Paper ID: | 1523 |
---|---|

Title: | Learning Infinite RBMs with Frank-Wolfe |

The paper proposes an algorithm for unsupervised learning of binary valued MRFs on bipartite graphs (Restricted Boltzmann Machines). The main idea is to represent the probability distribution for the variables in visible layer via a distribution on the parameter space of hidden units, thus allowing for models with an infinite number of hidden units. The resulting learning task can be solved by a Frank-Wolfe algorithm. Each iteration thereof can be interpreted as greedily adding a new hidden unit to the model. Compared to standard methods, this approach has several advantages, although it also requires sampling for estimating the gradient of the objective function in each iteration of the Frank-Wolfe algorithm.

The paper is well written and technically correct. Experiments show that the proposed method is competitive to standard learning methods (e.g. contrastive divergence) and provides an estimate of the necessary number of hidden units at the same time. Conceptually, the proposed learning approach can be seen as as a variant of boosting, however, in the context of unsupervised learning. This is to my knowledge novel and promising.

2-Confident (read it all; understood it all reasonably well)
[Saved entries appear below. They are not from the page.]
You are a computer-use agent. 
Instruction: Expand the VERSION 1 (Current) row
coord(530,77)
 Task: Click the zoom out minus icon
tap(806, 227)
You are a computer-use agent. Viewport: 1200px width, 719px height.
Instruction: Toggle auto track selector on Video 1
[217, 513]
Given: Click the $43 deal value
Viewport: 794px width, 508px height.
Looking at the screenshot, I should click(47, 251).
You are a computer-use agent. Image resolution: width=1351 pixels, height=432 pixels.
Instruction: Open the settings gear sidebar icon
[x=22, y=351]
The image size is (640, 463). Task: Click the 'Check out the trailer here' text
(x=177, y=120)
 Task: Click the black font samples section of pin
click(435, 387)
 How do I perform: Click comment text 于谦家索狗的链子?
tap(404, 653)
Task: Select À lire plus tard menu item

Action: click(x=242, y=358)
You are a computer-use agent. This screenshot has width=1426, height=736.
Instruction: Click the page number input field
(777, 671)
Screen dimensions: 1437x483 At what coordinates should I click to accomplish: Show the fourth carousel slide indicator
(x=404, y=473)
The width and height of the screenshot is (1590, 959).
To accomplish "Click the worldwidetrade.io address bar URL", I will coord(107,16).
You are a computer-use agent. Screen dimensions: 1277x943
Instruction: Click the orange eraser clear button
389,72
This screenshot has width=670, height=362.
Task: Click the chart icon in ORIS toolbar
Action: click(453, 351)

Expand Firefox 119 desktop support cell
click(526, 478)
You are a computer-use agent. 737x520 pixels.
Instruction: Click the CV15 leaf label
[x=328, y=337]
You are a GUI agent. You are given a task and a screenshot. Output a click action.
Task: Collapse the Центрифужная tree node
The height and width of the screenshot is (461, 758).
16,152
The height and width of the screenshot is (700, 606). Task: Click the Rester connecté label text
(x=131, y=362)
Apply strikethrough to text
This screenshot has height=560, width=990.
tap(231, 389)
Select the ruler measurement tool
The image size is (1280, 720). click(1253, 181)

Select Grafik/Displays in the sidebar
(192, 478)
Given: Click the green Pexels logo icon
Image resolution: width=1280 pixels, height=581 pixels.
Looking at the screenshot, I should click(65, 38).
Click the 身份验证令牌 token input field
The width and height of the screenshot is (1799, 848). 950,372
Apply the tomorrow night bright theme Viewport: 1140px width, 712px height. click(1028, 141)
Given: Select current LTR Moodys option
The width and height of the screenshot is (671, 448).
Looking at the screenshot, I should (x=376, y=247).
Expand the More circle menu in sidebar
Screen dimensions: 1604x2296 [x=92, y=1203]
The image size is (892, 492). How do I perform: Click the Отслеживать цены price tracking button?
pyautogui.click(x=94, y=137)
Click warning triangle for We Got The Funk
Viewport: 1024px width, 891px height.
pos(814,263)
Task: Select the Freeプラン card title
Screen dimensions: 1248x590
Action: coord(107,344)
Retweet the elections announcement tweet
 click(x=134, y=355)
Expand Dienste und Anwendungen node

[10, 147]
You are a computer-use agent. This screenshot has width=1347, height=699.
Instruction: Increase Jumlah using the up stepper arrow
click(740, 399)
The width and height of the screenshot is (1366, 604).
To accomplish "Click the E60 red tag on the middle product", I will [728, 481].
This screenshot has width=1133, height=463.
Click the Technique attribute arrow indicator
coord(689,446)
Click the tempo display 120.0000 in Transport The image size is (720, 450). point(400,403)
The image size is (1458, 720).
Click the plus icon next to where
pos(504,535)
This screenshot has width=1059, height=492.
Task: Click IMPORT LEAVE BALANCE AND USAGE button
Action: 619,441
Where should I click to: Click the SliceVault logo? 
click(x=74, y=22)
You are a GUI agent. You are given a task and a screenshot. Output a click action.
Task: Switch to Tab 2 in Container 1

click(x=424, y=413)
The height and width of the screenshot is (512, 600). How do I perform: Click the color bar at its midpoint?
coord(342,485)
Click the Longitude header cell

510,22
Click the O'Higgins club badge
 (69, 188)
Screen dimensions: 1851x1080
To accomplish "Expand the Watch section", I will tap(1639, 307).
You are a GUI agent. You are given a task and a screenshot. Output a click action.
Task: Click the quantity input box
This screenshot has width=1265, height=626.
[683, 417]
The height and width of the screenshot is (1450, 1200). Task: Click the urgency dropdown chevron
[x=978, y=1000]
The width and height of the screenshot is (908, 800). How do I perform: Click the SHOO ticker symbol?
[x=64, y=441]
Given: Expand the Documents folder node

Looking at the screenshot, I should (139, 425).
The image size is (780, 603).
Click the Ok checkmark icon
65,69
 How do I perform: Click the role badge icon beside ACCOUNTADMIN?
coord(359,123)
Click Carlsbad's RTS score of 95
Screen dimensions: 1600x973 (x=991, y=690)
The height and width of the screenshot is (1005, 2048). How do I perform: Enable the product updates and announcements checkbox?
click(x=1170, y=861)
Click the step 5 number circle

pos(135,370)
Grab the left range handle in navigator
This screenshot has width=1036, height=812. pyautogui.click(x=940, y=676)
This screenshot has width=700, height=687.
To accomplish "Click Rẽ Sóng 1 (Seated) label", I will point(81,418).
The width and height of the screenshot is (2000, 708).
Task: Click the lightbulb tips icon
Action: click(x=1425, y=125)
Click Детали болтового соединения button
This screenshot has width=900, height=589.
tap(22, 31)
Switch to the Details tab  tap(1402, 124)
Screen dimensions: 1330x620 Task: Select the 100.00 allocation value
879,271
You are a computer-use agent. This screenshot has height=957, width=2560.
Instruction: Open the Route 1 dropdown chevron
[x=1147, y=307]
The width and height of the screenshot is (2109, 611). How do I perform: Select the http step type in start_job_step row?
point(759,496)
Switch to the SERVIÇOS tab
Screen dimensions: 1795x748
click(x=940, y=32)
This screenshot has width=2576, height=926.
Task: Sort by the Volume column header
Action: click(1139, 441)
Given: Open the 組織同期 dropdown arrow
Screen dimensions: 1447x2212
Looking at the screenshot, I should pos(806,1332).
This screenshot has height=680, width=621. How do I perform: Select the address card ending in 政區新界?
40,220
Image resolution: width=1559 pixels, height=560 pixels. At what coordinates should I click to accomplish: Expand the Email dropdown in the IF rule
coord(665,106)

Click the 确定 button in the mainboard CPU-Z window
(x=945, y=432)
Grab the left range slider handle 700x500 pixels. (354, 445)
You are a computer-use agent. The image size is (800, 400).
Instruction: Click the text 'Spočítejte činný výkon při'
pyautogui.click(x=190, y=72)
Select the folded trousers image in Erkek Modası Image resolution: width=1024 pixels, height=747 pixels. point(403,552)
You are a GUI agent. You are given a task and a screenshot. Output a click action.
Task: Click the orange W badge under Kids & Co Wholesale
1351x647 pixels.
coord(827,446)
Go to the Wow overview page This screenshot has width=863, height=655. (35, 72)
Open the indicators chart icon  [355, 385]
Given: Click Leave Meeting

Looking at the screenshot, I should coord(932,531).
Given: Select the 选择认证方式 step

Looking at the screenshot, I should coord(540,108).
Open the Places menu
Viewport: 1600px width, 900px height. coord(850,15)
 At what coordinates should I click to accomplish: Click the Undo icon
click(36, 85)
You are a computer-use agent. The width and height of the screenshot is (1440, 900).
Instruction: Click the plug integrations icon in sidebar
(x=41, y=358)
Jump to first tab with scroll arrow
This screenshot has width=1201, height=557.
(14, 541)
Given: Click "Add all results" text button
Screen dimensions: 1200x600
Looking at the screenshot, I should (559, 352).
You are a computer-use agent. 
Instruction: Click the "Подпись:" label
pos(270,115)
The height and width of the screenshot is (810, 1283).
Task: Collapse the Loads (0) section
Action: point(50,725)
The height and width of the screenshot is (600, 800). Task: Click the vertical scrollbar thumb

This paper describes a greedy method for adding hidden nodes to a restricted Boltzmann machine (RBM). The method is derived by taking the marginal likelihood formula for the RBM, which involves a discrete sum of softplus functions using the weight vectors of the hidden units, and relaxing it to take an expectation with respect to an arbitrary distribution over weight vectors. Optimizing this distribution using a method similar to functional gradient boosting yields the greedy algorithm for adding nodes. The experimental results show that the resulting RBM benefits from further tuning using a more standard learning algorithm such as contrastive divergence, but the proposed algorithm is useful for finding the optimal number of hidden units, and provides a better-than-random initialization point for the RBM weights.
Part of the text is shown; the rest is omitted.